The monomer having a functional group capable of reacting with the norbornadiene derivative in the side chain is composed of an epoxy group or a hydroxyl group as R ₁ in the formula (1) among the norbornene monomers represented by the formula (1). Monomers having a monovalent group are preferred, and monomers represented by the following formulas (3) to (4) are more preferred. These monomers can use 1 type (s) or 2 or more types.

（式（３）中、ｍは０〜１０までの整数を表す。）

(In formula (3), m represents an integer from 0 to 10.)

（式（４）中、Ｒ₃は、２価の有機基を示す。）

(In the formula (4), R ₃ represents a divalent organic group.)

The R ₃ in the formula (4), which may have a substituent - (CH _{2) n} - alkylene chain represented by, which may have a substituent - (CH _{2) n} - Examples include an alkylene chain containing an ether bond such as O-. The n represents an integer from 0 to 10.

As a norbornene-based resin having a functional group capable of reacting with a norbornadiene derivative that changes its structure upon irradiation with light, a monomer represented by the above formula (3) and / or (4) and a monomer represented by the above formula (2) Are particularly preferred.
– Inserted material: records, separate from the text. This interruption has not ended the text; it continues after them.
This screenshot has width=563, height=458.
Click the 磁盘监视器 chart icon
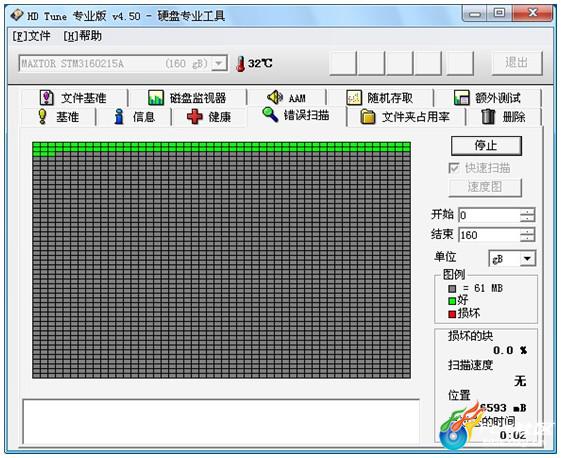(156, 98)
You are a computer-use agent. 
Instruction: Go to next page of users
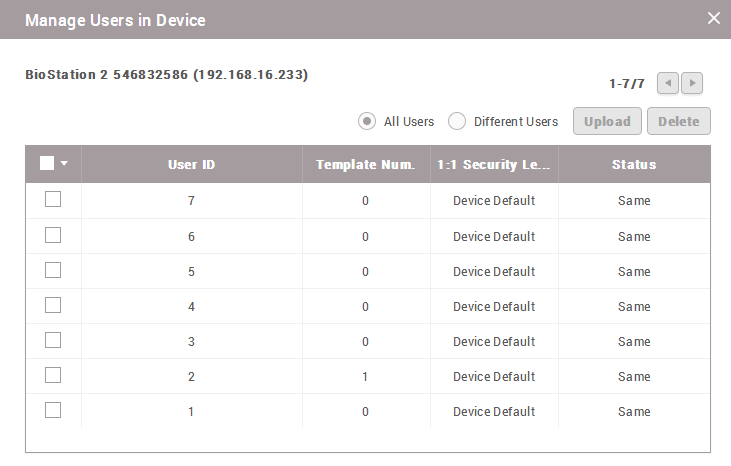692,84
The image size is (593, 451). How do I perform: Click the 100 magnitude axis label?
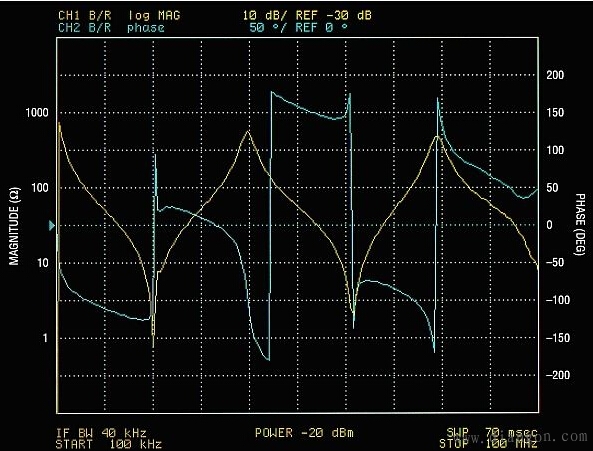[x=40, y=188]
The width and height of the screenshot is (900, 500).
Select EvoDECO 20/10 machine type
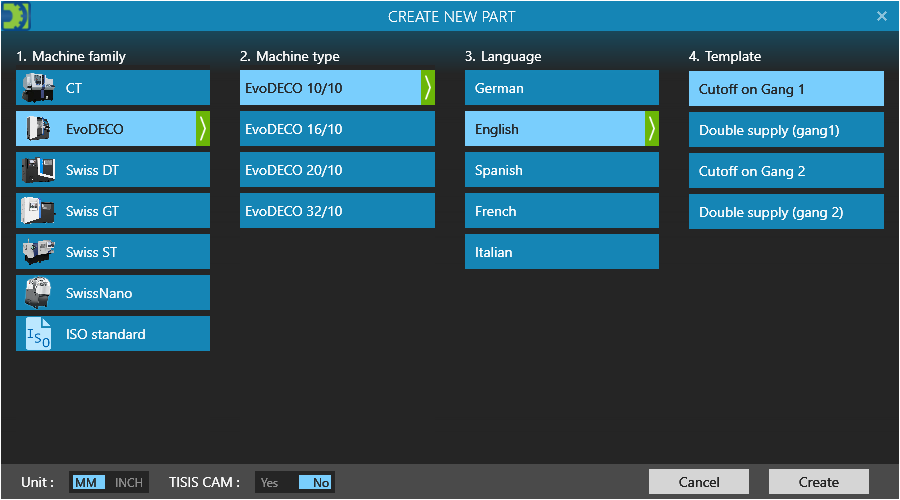(x=337, y=170)
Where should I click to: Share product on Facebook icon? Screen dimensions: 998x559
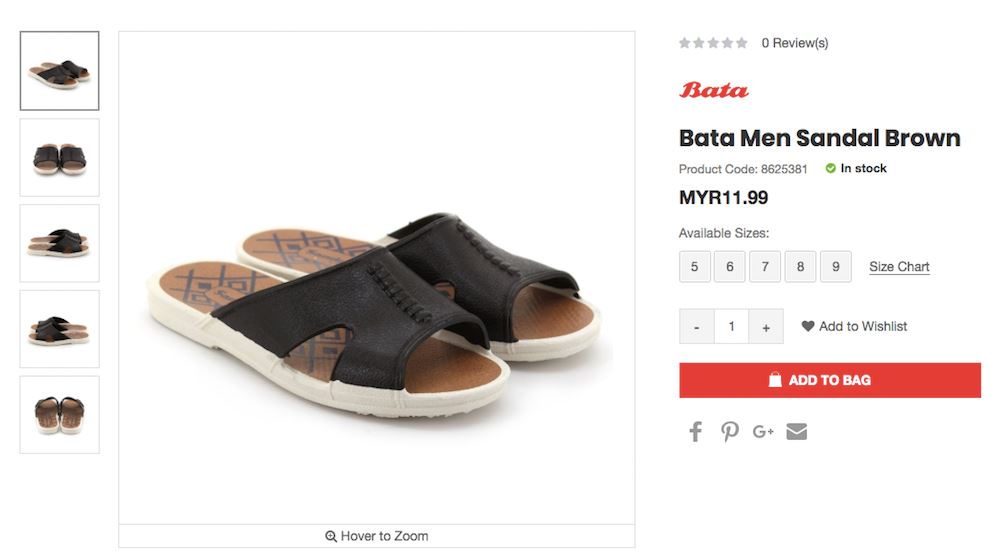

Examples of the monovalent functional group that does not react with the norbornadiene derivative as R ₂ in Formula (2) include an alkyl group, a cycloalkyl group, and an aryl group. As a monomer represented by Formula (2), following formula (5) is preferable. By including the monomer represented by the formula (5) in the polymer, the heat resistance is improved, the structural change from the quadricyclane structure to the norbornadiene structure can be suppressed, and the long-term stability can be improved.

（式（５）中、ｍは０〜１０までの整数を示す。）

(In formula (5), m represents an integer from 0 to 10.)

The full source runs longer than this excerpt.